You've said the "hard problem" of CR is getting physics from it.

But I would/can argue that this is precisely the position we are currently in now.

As explained beautifully in the paper above which I can quote of need be, there is no such thing as true objectivity. We we call objectivitybis in reality intersubjectivity.

So, the physics we have today is technically physics from consciousness (CR). And I mean that literally.
 
@smcder something else but may be related to your note above.

You've said the "hard problem" of CR is getting physics from it.

But I would/can argue that this is precisely the position we are currently in now.

As explained beautifully in the paper above which I can quote of need be, there is no such thing as true objectivity. We we call objectivitybis in reality intersubjectivity.

So, the physics we have today is technically physics from consciousness (CR). And I mean that literally.

What is the cosmogny of CR?
 
Can you elaborate?

Whether you start with Idealism or Materialism you have the same set of problems.

Hoffman wants to deduce objectivity from CAs (mathematical formalisms that cannot borrow anything from the objective) and Nagel challenges the Physicalist to give an objective accounting of "what it is like"-ness.
 
The Fold and The Body Schema in Merleau-Ponty
and Dynamic Systems Theory
David Morris, Department of Philosophy, Concordia University,

Published in Chiasmi International: Trilingual Studies
Concerning Merleau-Ponty’s Thought
1 (1999): 275-286
Department of Philosophy - Philosophy - University of Memphis


Abstract:
Contemporary thought, whether it be in psychology, biology, immunology, philosophy of perception or philosophy of mind, is confronted with the breakdown of barriers between organism and environment, self and other, subject and object, perceiver and perceived. In this paper I show how
Merleau-Ponty can help us think about this problem, by attending to a methodological theme in the background of his dialectical conception of
embodiment. In La structure du comportement, Merleau-Ponty conceives life as extension folding back upon itself so as to reveal Hegel’s ‘hidden
mind of nature.’ In the Phénoménologie de la perception, radical reflection elucidates the body schema as an essence that reveals itself within embodied existence, qua shaping the natural perceptual dialogue in which the perceiver and the perceived permeate and separate from one another. In these two conceptions of embodiment, we progressively see how the dialectical principle of embodiment must reveal and conceive itself within embodiment itself. Science, on the other hand, follows the phenomena of the body to a certain point, but refuses to allow that embodiment is self-conceptual. I illustrate this using the example of
dynamic systems theory, an inheritor of the tradition of J.J. Gibson’s ecological psychology. In this way, I show how Merleau-Ponty’s conception of the dialectic of embodiment as self-conceptual is
important to problems in contemporary thought.

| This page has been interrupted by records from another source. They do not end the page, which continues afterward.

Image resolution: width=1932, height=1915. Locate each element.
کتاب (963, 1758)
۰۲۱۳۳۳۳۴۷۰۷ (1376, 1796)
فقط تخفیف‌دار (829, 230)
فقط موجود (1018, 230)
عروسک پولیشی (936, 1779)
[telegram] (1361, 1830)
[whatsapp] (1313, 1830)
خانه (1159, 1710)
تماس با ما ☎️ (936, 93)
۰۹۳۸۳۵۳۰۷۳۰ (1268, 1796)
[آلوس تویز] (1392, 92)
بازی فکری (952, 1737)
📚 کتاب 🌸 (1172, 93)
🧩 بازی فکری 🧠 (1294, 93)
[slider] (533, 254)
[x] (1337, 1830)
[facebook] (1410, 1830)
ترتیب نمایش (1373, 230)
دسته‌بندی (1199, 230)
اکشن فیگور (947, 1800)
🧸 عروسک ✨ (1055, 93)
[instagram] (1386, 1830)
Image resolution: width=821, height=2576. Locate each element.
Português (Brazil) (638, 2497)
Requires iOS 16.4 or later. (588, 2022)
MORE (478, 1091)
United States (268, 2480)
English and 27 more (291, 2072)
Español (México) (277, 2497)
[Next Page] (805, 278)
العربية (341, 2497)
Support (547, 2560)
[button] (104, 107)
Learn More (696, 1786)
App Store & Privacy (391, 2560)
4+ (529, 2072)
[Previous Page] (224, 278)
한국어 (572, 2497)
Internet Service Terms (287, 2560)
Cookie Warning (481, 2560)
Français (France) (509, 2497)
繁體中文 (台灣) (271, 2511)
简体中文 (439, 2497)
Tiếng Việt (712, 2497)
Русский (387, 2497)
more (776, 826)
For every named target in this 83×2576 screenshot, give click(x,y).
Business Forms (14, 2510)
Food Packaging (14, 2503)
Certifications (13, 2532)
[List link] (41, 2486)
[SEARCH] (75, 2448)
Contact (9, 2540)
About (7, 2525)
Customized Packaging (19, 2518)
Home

http://spectrum.library.concordia.ca/6444/1/Fold_and_Body_Schema_Open_Access_Preprint.pdf
 
@smcder I read this a few days ago. I found it helpful.

However I'm still not sure I grok the phenomenologist approach to perception.

Section 2 of the above paper was unclear to me. I'm not sure if a) I'm not understanding the approach or 2) I simply disagree with the approach.

Can we discuss section 2 in regard to perception.

My main question is: does the approach to perception outlined in section 2 contradict the approach to perception outlined by Strawson's in the paper we all read and discussed a while back.

That is, that perception by an organism entails some physiological change X1 when organism interacts with external stimulus X.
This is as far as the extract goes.